* HOW TO COMPLETE THIS TASK
Whenever the string "screenshot" turns up in a line below, that line should be copied.

* SUPPLIED DATA
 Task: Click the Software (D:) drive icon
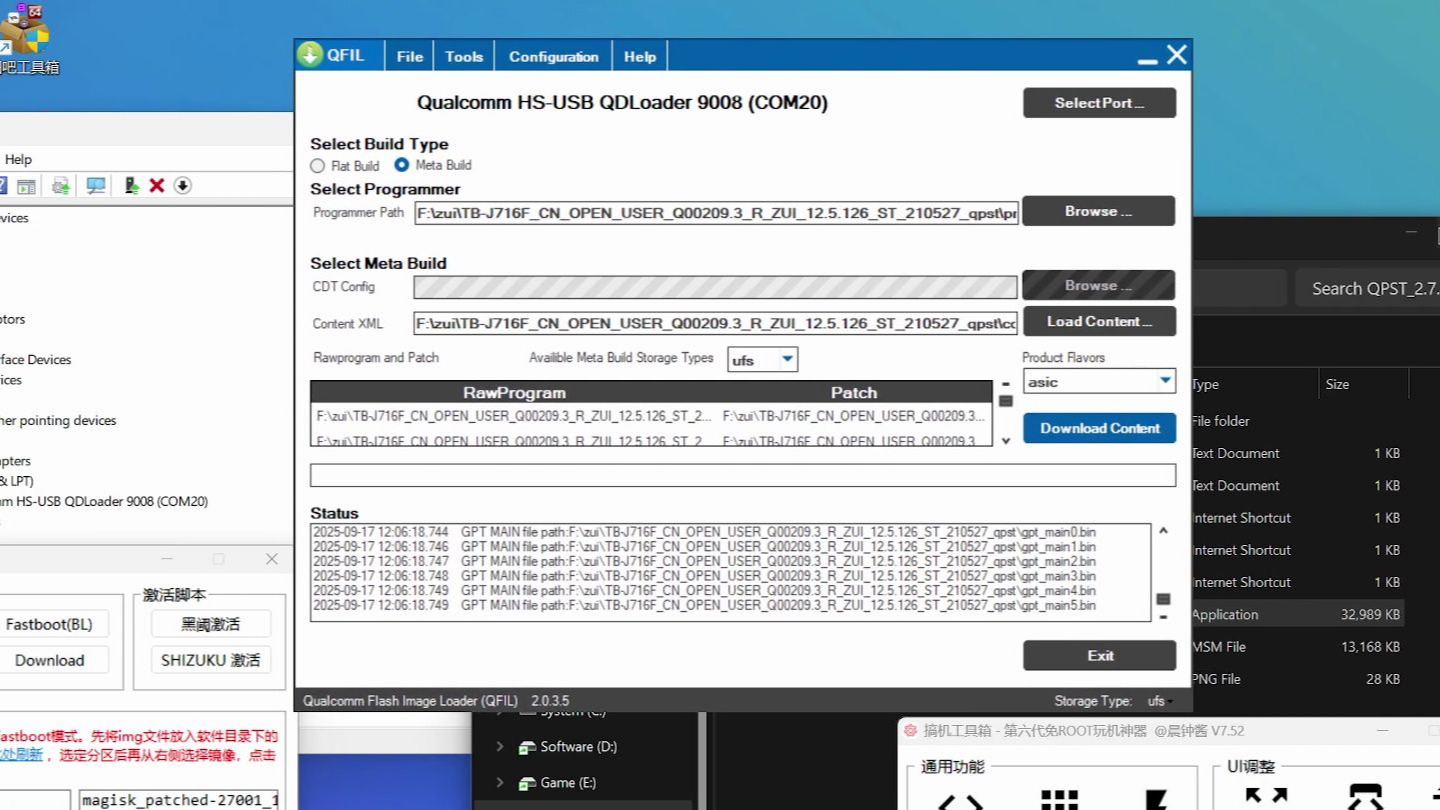[x=527, y=747]
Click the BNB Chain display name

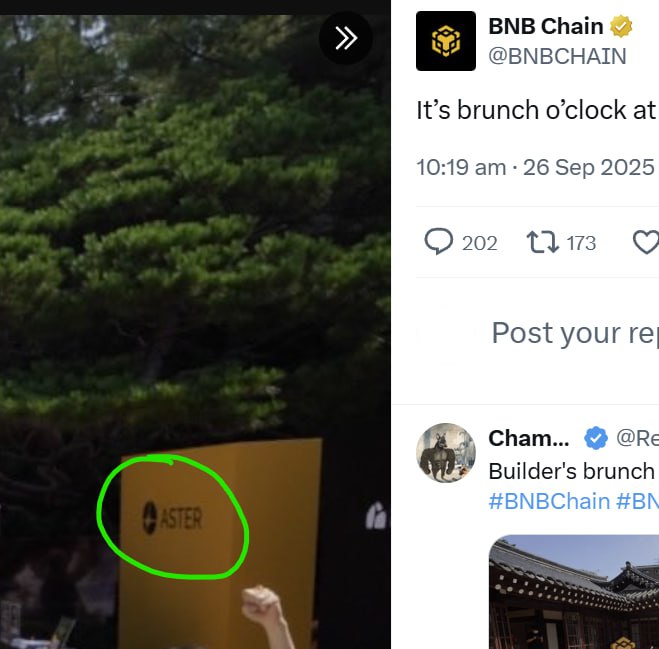click(546, 26)
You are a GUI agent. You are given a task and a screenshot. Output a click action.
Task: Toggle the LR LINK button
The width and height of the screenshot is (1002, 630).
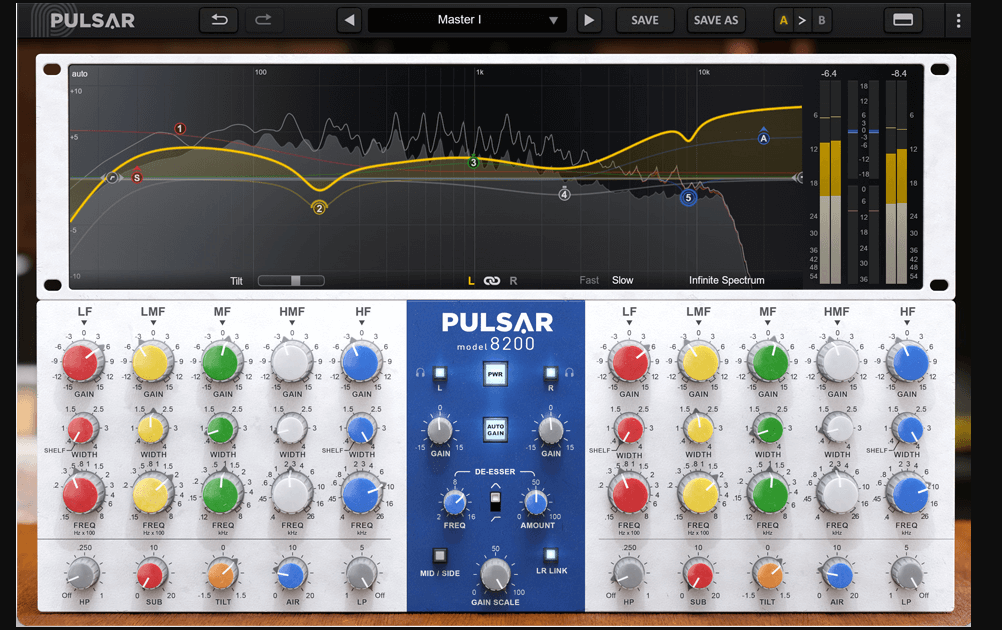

* RESPONSE BOX
You are a GUI agent. You are given a task and a screenshot. Output a click action.
The width and height of the screenshot is (1002, 630).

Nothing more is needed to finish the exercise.